▶ [ARTICLE]:
* Start *

# Glossay (Definitions & Questions)

--------

### How do neural networks learn?

Neural networks learn the problem using BackPropagation algorithm. By backpropagation, the neurons learn how much error they did and correct themselves, i.e, correct their “weights” and “biases”. By this they learn the problem to produce correct outputs given the inputs. BackPropagation involves computing gradients for each layer and propagating it backward, hence the name.

### What is batch normalization?

As the data flows through a deep network, the weights and parameters adjust those values, sometimes making the data too big or too small again - a problem the authors refer to as "internal covariate shift". By normalizing the data in each mini-batch, this problem is largely avoided. Batch Normalization normalizes each batch by both mean and variance reference.

To reduce this problem of internal covariate shift, Batch Normalization adds Normalization “layer” between each layers. An important thing to note here is that normalization has to be done separately for each dimension (input neuron), over the ‘mini-batches’, and not altogether with all dimensions. 

There are usually two types in which Batch Normalization can be applied:

- Before activation function (non-linearity)
- After non-linearity

In the original paper, BatchNorm is applied before the applying activation. Most of the activation functions have problems while applied this way. For sigmoid and tanh activation, normalized region is more of linear than nonlinear.

It has been observed that the BatchNorm when applied after activation, performs better and even gives better accuracy. Even though many examples and literature show BatchNorm before activation.

In addition to fastening up the learning of neural networks, BatchNorm also provides a weak form of regularization. How does it introduce Regularization? Regularization may be caused by introduction of noise to the data. Since the normalization is not performed on the whole dataset and just on the mini-batch, they act as noise.

However BatchNorm provides only a weak regularization, it must not be fully relied upon to avoid over-fitting. Yet, other regularization could be reduced accordingly. For example, if dropout of 0.6 (drop rate) is to be given, with BatchNorm, you can reduce the drop rate to 0.4. BatchNorm provides regularization only when the batch size is small.

#### Benefits

- Networks train faster converge much more quickly
- Allows higher learning rates since gradient descent usually requires small learning rates for the network to converge
- Makes weights easier to initialize
- Makes more activation functions viable because batch normalization regulates the values going into each activation function, non-linearities that don't seem to work well in deep networks actually become viable again
- May give better results overall
- Batch Normalization allows us to use much higher learning rates and be less careful about initialization
- It also acts as a regularizer, in some cases eliminating the need for Dropout
- Optimization to help train faster not specifically used to make the network better
- Making normalization as a part of the model architecture and performing the normalization for each training mini-batch
- Attempt to achieve a stable distribution of activation values throughout training

#### Notes from Article Leading to Internal Covariate Shift

In order to understand what batch normalization is, first we need to address which problem it is trying to solve.

* End *

▶ [DATA SHOWN]:
* Start *

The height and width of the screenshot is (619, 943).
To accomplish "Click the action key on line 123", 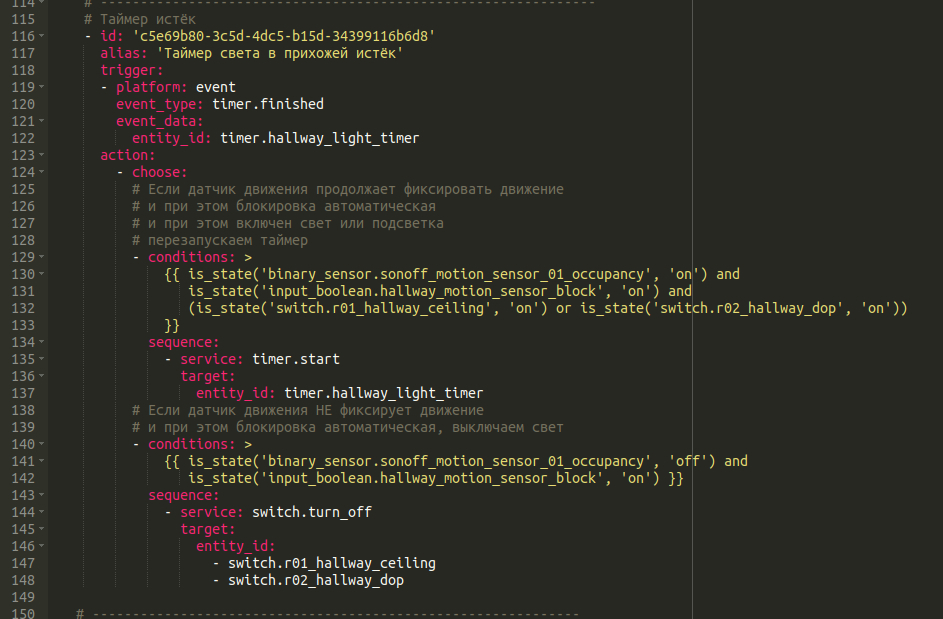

* End *
* Start *

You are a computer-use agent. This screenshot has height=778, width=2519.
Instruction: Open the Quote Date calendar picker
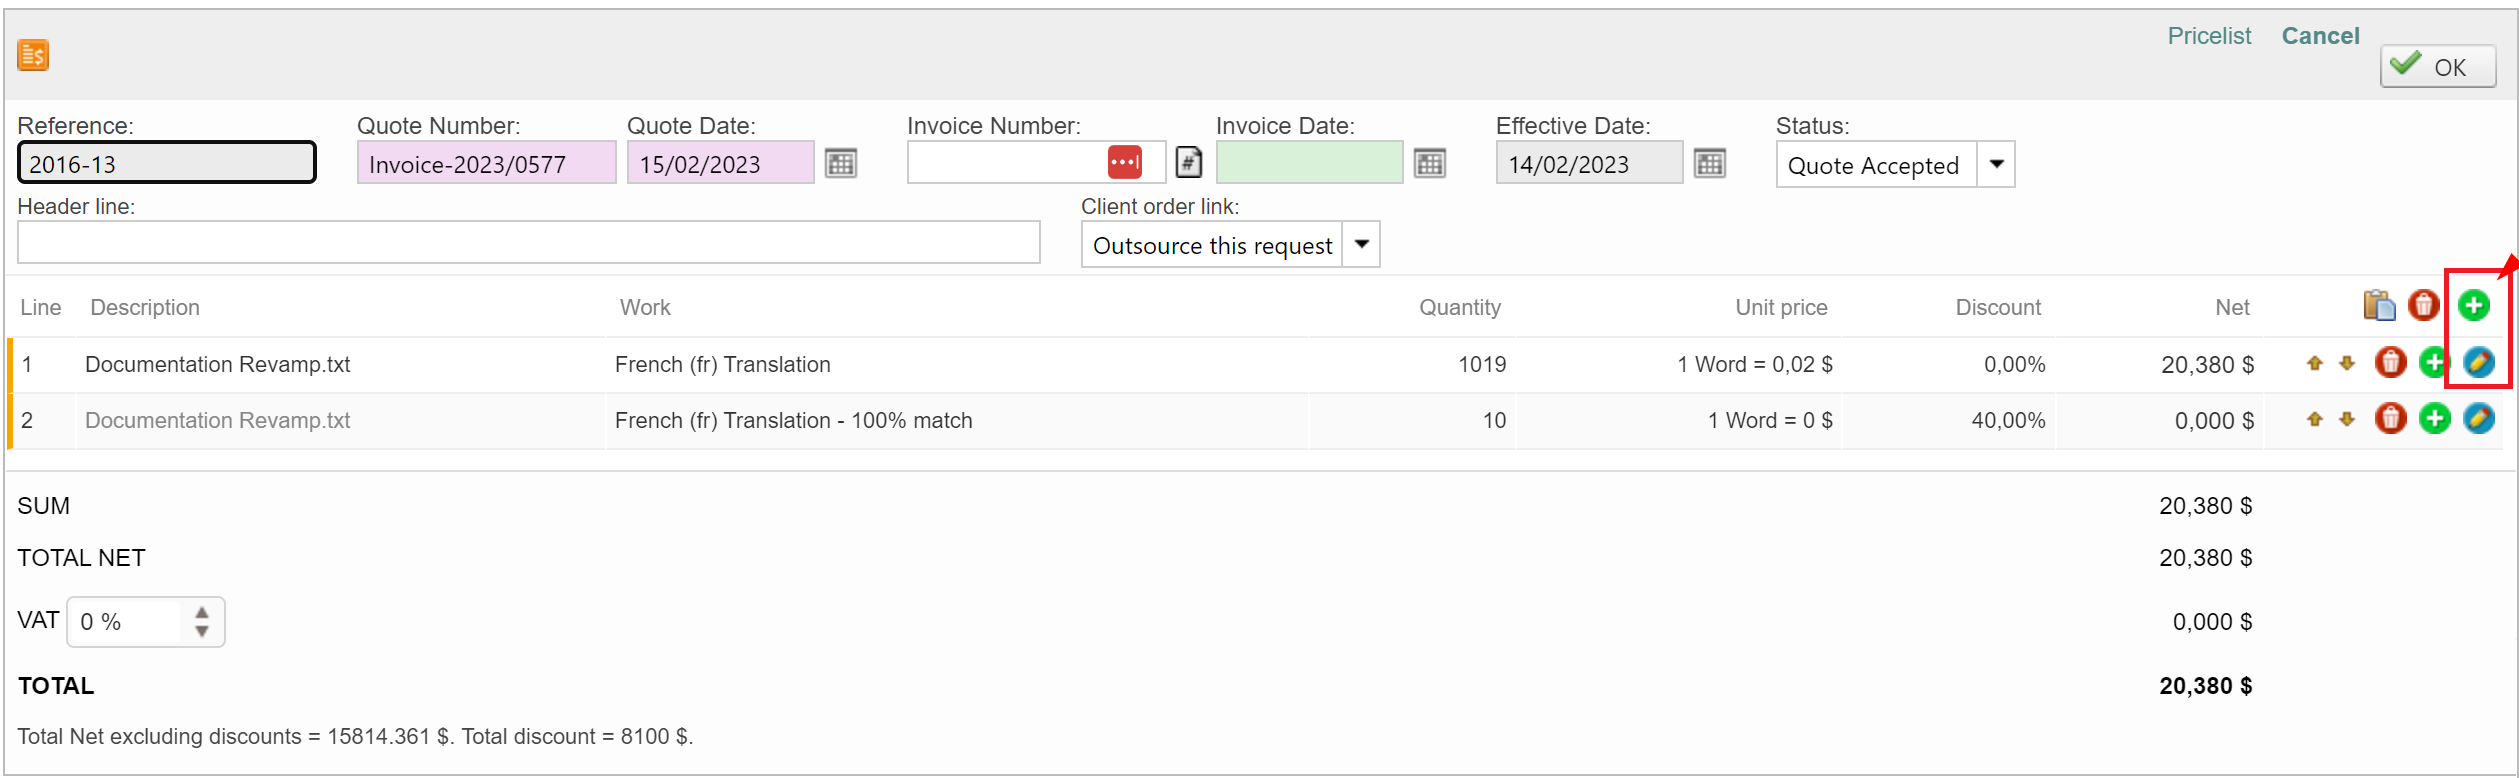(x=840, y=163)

* End *

▶ [SET OF TASKS]:
a) Summarize the glossary in two sentences.
b) In the glossary, if dropout with a drop rate of 0.6 is planned, what can the drop rate be reduced to when BatchNorm is used?
c) From the glossary, copy the passage starting at "There are usually" and ending at "linear than nonlinear.".

▶ [ANSWERS TO THE EXERCISES]:
a) Neural networks learn through backpropagation, which computes gradients for each layer and propagates them backward so that neurons correct their weights and biases. Batch normalization normalizes each mini-batch to reduce internal covariate shift, which speeds up training, allows higher learning rates, and provides a weak form of regularization.

b) 0.4

c)
There are usually two types in which Batch Normalization can be applied:

- Before activation function (non-linearity)
- After non-linearity

In the original paper, BatchNorm is applied before the applying activation. Most of the activation functions have problems while applied this way. For sigmoid and tanh activation, normalized region is more of linear than nonlinear.